Most states allow deviations for things such as travel and time with the
children, even to account for the custodial parent's income when the formula
does not. It is almost never done, and the main reason is that lawyers don't
ask. A major reason deviations are rare is that if an administrator or judge
uses one, they must write down the reason and how they came to the amount. The
laws give no guidance for how to apply what factors. So to get a deviation
requires economic testimony, and lawyers rarely like to share their fees with
an expert witness or admit that anything could exist outside of legal arguments.

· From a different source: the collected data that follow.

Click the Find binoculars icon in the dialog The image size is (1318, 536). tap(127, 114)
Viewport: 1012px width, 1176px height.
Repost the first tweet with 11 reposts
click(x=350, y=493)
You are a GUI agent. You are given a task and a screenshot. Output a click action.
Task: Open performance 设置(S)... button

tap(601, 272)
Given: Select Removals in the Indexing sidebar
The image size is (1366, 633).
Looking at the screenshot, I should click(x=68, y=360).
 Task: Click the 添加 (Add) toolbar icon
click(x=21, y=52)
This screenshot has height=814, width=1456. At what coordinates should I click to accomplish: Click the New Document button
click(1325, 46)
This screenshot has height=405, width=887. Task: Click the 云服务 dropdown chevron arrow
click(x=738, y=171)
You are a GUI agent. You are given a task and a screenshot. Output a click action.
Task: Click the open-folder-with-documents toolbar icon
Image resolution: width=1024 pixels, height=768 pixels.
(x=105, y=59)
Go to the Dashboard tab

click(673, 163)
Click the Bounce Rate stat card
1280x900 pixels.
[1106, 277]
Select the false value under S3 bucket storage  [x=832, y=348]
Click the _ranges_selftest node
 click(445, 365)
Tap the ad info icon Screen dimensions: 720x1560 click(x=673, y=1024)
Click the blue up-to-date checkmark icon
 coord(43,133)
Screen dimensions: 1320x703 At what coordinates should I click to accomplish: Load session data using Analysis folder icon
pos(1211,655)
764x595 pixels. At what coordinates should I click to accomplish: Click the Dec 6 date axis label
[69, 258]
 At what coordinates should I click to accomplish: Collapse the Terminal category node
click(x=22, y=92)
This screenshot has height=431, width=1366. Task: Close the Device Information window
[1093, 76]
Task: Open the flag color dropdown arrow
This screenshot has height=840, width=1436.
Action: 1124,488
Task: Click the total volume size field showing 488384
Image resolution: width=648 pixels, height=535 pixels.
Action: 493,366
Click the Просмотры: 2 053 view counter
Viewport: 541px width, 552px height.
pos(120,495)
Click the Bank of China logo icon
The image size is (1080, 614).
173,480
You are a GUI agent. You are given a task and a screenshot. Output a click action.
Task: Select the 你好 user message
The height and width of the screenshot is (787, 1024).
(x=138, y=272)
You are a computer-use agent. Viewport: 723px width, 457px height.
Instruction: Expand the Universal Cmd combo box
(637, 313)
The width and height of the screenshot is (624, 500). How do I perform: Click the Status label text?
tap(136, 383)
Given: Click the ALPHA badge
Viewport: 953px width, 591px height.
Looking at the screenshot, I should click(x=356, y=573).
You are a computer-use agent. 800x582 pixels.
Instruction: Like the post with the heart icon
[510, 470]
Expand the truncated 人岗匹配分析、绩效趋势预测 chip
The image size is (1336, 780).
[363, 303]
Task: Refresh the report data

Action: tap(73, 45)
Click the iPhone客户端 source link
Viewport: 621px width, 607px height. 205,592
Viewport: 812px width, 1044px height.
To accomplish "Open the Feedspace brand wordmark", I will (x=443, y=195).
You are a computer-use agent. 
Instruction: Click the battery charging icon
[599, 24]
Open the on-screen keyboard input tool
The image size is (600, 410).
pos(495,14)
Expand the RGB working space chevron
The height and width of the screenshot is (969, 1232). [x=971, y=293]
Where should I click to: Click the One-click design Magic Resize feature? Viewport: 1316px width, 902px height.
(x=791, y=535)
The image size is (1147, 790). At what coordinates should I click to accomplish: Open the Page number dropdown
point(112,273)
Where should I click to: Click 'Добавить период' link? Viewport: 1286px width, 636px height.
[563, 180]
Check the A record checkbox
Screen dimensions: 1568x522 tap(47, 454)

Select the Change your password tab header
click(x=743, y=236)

Far worse, however, are the formulas themselves. R. Mark Rogers was a federal
reserve economist, but was so offended by the lack of sound economics that
went into these formulas that he set up private practice.
His website is a
wealth of information.
Just wait till you see the rationale for the formulas. It doesn't take a degree
to see the holes. They don't only violate reason and often their own federal
requirements, but long established legal and economic principles. They are
infinitely rebuttable.
So there are two ways to lower your child support to something more
reasonable: Ask for a deviation under existing state law, or rebut the very
use of the guidelines in your case. Which you should use depends upon your
state and case.
[By the way. I am not a lawyer and this is not legal advice, etc., etc. This
is more economic information than legal.]
But having given that disclaimer I will also reveal that the hardest part is
not gathering the facts nor even the judge's attitude. It is finding a lawyer
willing to do his or her job and what the law has always allowed. Getting a
reasonable child support award takes a lawyer, and usually an expert witness.
Copyright © 2004 K.C.Wilson.
K.C. Wilson is the author of
Male Nurturing, The Multiple Scandals of Child Support, and other e-books
on family and men's issues.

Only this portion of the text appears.